Another line of research to improve flow batteries aims to substitute organic compounds that can be made inexpensively for metals such as vanadium, which is subject to price fluctuations based on the demands of its main user—the steel industry. Working toward that goal, a team led by Harvard University’s Alán Aspuru-Guzik, Roy G. Gordon, and Michael J. Aziz has studied small, fused-ring quinones, abundant compounds found in plants and animals.

In a study published in early 2014, the researchers reported using computational methods to screen more than 10,000 quinones for flow-battery use. They selected 9,10-anthraquinone-2,7-disulfonic acid (AQDS) for experimental testing and paired it with a bromine electrolyte solution.

They found that AQDS undergoes a fast and reversible two-electron redox reaction and that the flow battery retained more than 99% of its storage capacity per charge cycle. They also tested a dihydroxy derivative of AQDS and observed an 11% increase in cell voltage (Nature 2014, DOI: 10.1038/nature12909).

In a follow-up study, the team boosted the battery voltage by using other anthraquinones and replaced toxic bromine with an inexpensive ferrocyanide compound that, among other things, is used as a food additive (Science 2015, DOI: 10.1126/science.aab3033).
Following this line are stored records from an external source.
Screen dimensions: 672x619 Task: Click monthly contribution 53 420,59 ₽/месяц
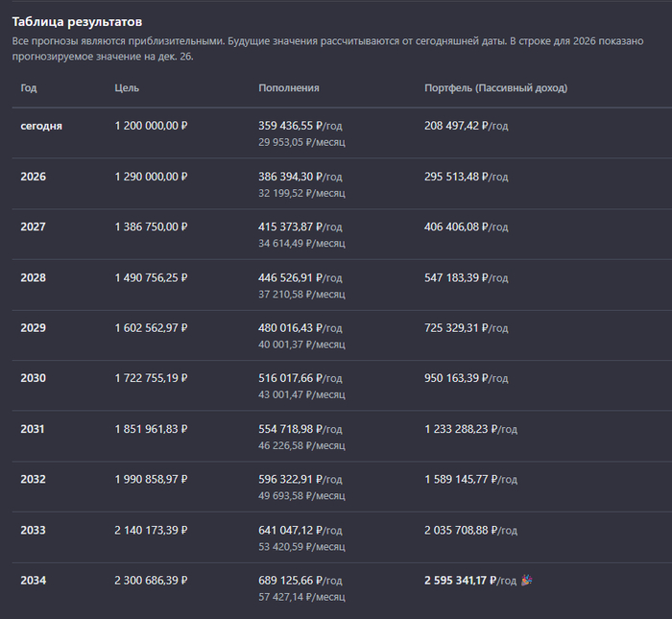(x=301, y=546)
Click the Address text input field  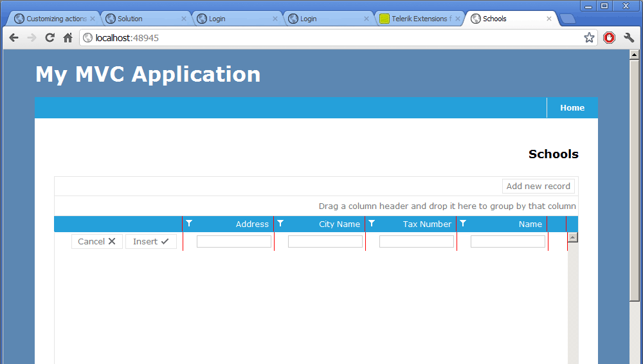(x=234, y=241)
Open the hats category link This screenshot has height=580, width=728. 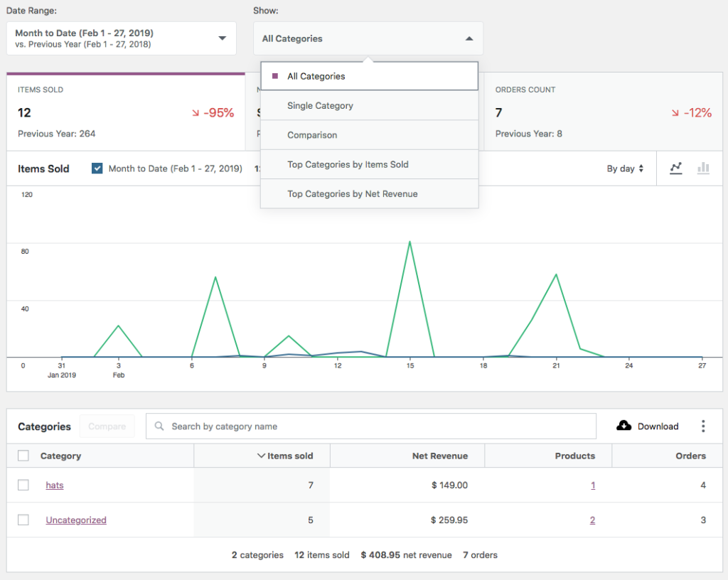point(55,485)
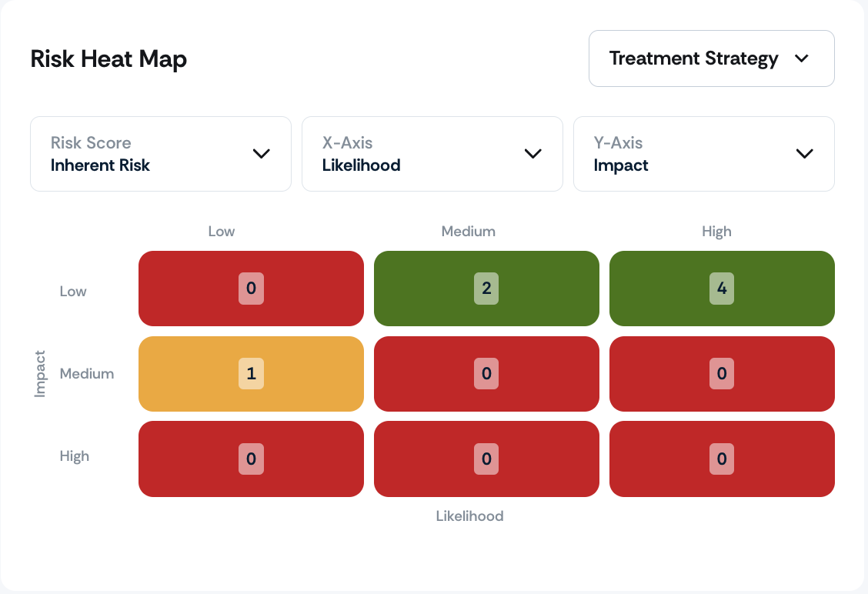
Task: Click the count badge showing 1
Action: click(252, 374)
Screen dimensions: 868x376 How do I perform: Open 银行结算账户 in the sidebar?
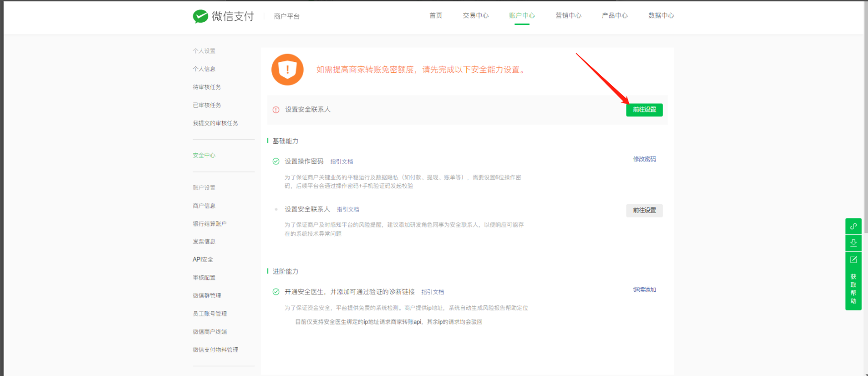coord(209,224)
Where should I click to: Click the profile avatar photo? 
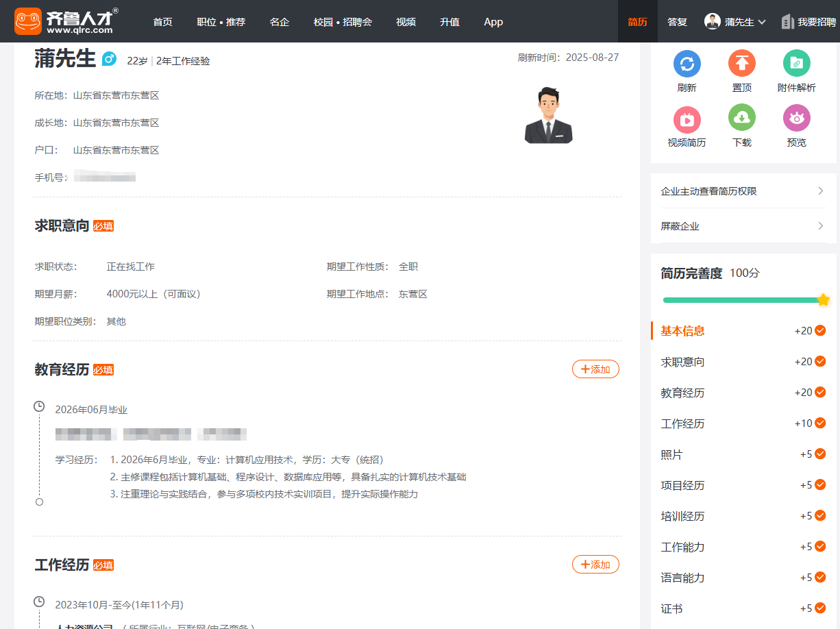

Other organic electrolytes also made news recently. Wang and coworkers at PNNL reported that a redox flow battery made by pairing low-cost methyl viologen with 4-hydroxy-2,2,6,6-tetramethylpiperidin-1-oxyl (4-hydroxy-TEMPO) in a sodium chloride-based electrolyte solution operated stably for 100 charge cycles (Adv. Energy Mater. 2015, DOI: 10.1002/aenm.201501449).

And at the University of Jena, Ulrich S. Schubert and coworkers showed that inexpensive dialysis membranes can be used effectively for ion exchange in a flow battery with sodium chloride solution if organic polymers serve as the redox couples in the electrolyte. The trick to making that system work was synthesizing polymers with redox-active viologen and TEMPO moieties (Nature 2015, DOI: 10.1038/nature15746).

Caught in the flurry of research activity going on now in the redox flow-battery world, Wang has gotten over his 2009 conference disappointment. Researchers are publishing interesting papers frequently, he says, and talks on this area of electrochemistry are featured prominently. Nowadays, some of these talks draw attendees numbering into the hundreds, he says. What a difference a few years make.